In the context of the multiplicative group $(\mathbb{Z}/m\mathbb{Z})^\times$ of congruence classes modulo $m$ coprime with $m$, is there a theorem that states something about the order of a given element and wheter that element is a quadratic residue or not? Note that $(\mathbb{Z}/m\mathbb{Z})^\times$ is not necessarily cyclic, so I'm not looking for arguments that use the existence of a primitive root.
I'm trying to prove a relation between arithmetic functions and quadratic residues, but I stumbled upon the following problem: if $p$ is a odd prime coprime with $m$, and the order of $p$ is odd, $p$ is a quadratic residue modulo $m$?

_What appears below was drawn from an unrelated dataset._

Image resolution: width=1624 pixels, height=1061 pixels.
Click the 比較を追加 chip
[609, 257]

I have a strong feeling that yes, and that it involves Lagrange's Theorem and the fact that $\frac{\varphi(m)}{|p|}$ is even (Here I use $|p|$ to denote the order of $p$ inside $(\mathbb{Z}/m\mathbb{Z})^\times$), but somehow I can't bring it all together. Am I missing something?

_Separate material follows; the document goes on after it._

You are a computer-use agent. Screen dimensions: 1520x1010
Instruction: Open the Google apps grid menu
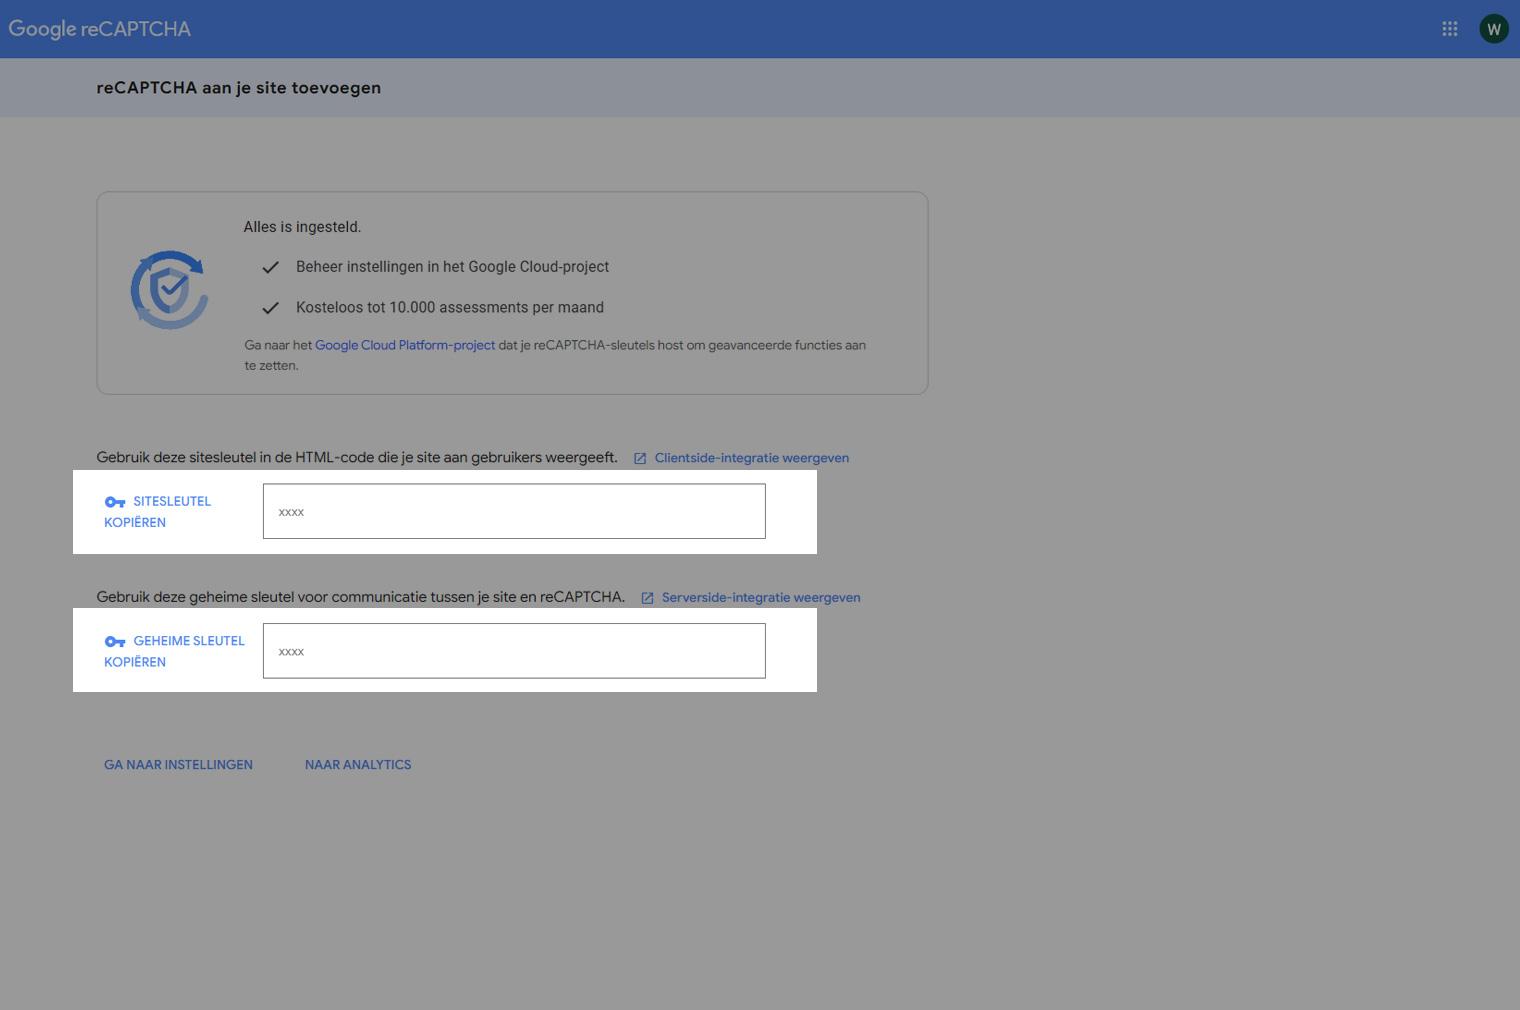click(1449, 29)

EDIT: What I'm precisely looking for is the eigenvalues of the eigenvectors of this linear operator on a vector space of arithmetic functions ($f: (\mathbb{Z}/m\mathbb{Z})^\times \rightarrow \mathbb{C}$) over the complex numbers: for a prime $p$ coprime with $m$, define $(T_pf)(x) = f(px)$. I already found that any Dirichlet character $G(x)$ defined on $m$ is a eigenvector on this operator and by the multiplicative property $G(p)$ is a eigenvalue. As $m$ is even ($m$ is defined as $4d$ for some integer $d$) I cannot use neither the Legendre or the Jacobi symbol as my eigenvector character, I would need to have at least the Kronecker symbol. What I'm trying to prove is that the Legendre symbol $(\frac{d}{p})$ is a possible eigenvalue too, and that implies the question on the second paragraph.

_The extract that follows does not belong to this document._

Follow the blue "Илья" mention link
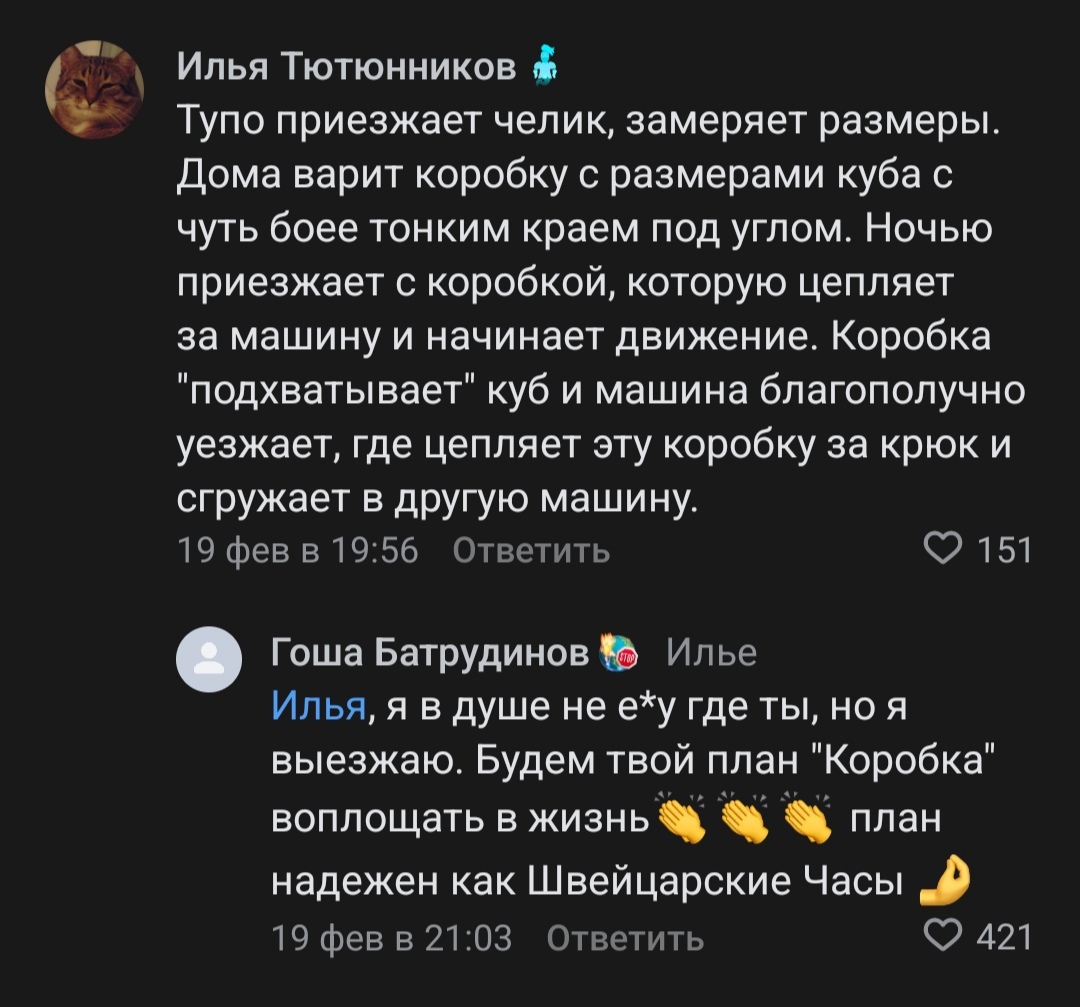1080x1007 pixels. [318, 706]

We will assume (it makes no real difference) that $m$ is odd. Let $c$ be relatively prime to $m$. Let the prime power factorization of $m$ be given by $$m=p_1^{a_1}p_2^{a_2}\cdots p_t^{a_t}.$$ If $c$ has odd order modulo $m$, it has odd order modulo each of the $p_i^{a_i}$. So $c$ is a quadratic residue modulo each $p_i^{a_i}$.
It follows by the Chinese Remainder Theorem that $c$ is a quadratic residue modulo $m$.